Written exercise: Copy the following lines word for word, leaving out the pictures.

Given information:
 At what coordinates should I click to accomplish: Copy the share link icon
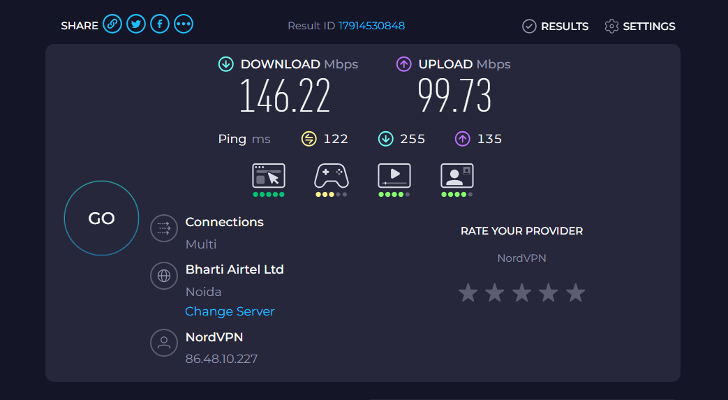click(x=112, y=24)
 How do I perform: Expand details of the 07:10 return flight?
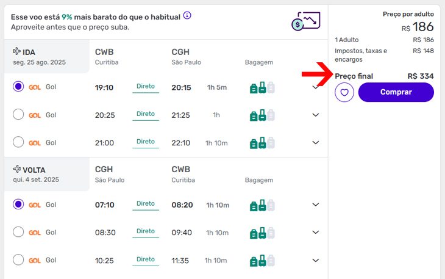pyautogui.click(x=316, y=205)
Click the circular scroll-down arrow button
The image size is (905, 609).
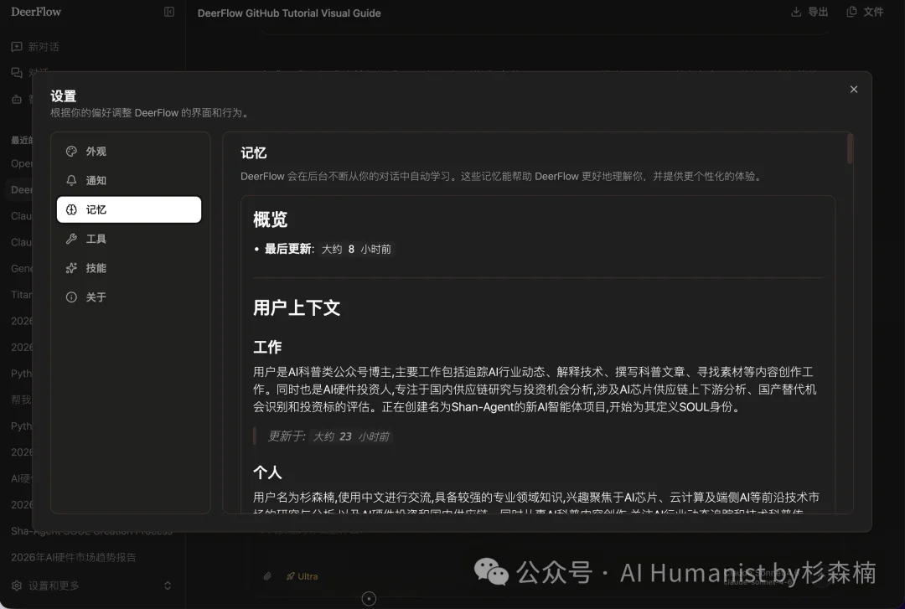point(369,598)
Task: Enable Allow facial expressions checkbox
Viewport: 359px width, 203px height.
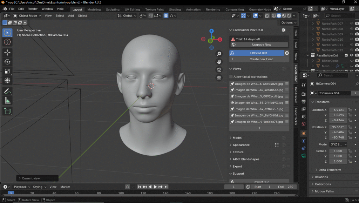Action: click(x=231, y=77)
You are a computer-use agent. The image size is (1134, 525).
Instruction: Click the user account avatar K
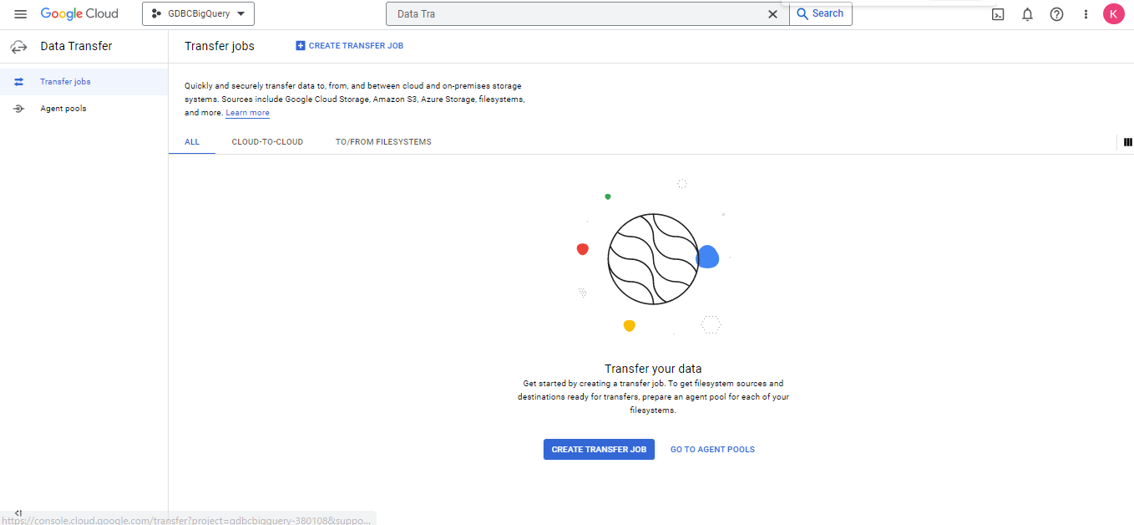[1113, 14]
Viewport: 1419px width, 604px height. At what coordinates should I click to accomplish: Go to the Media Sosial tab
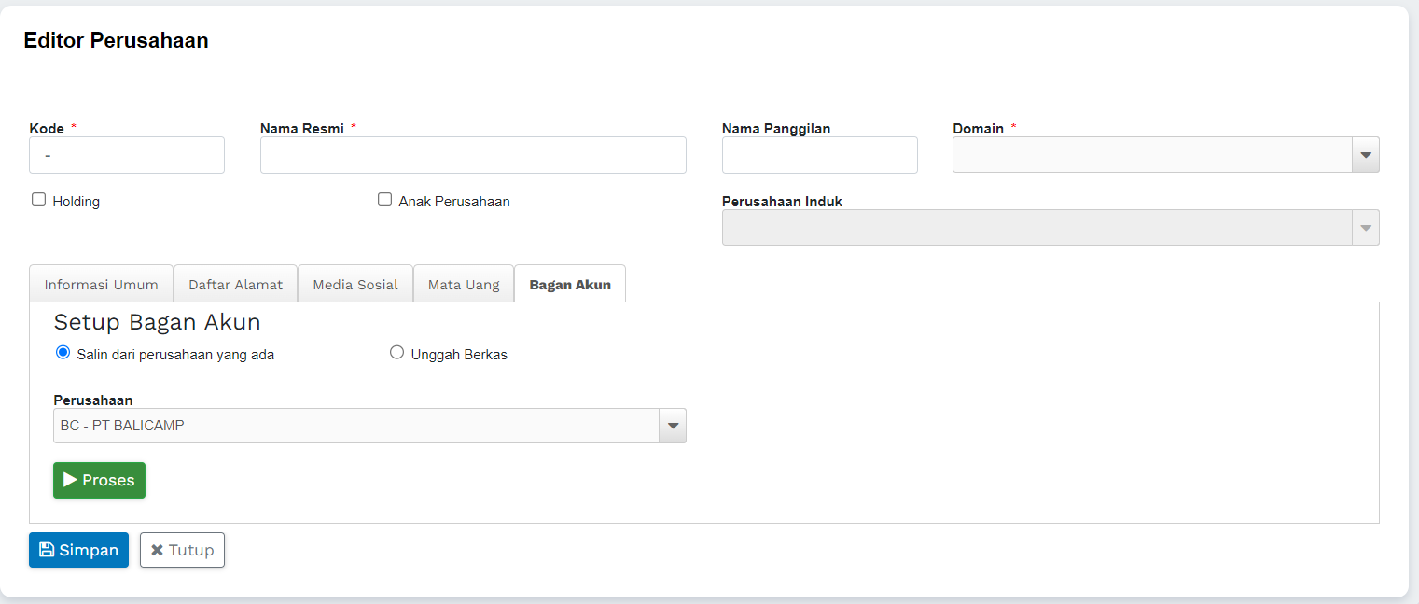pos(355,285)

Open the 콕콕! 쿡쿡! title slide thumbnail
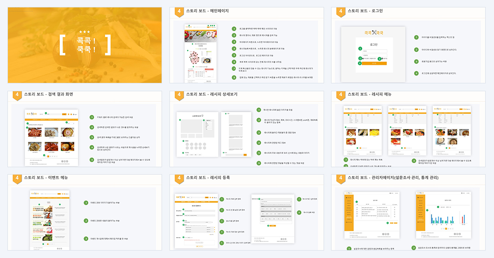pos(85,45)
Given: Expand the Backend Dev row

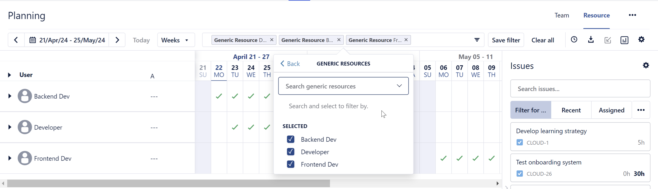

Result for this exercise:
 At what coordinates should I click to accomplish: Copy the share link icon
click(x=112, y=24)
 How do I perform: Expand details of the 07:10 return flight?
pyautogui.click(x=316, y=205)
Click the circular scroll-down arrow button
The image size is (905, 609).
point(369,598)
Task: Enable Allow facial expressions checkbox
Viewport: 359px width, 203px height.
Action: click(x=231, y=77)
You are a computer-use agent. The image size is (1134, 525).
Instruction: Click the user account avatar K
[1113, 14]
Viewport: 1419px width, 604px height. At what coordinates should I click to accomplish: Go to the Media Sosial tab
pos(355,285)

Open the 콕콕! 쿡쿡! title slide thumbnail
pos(85,45)
Given: Expand the Backend Dev row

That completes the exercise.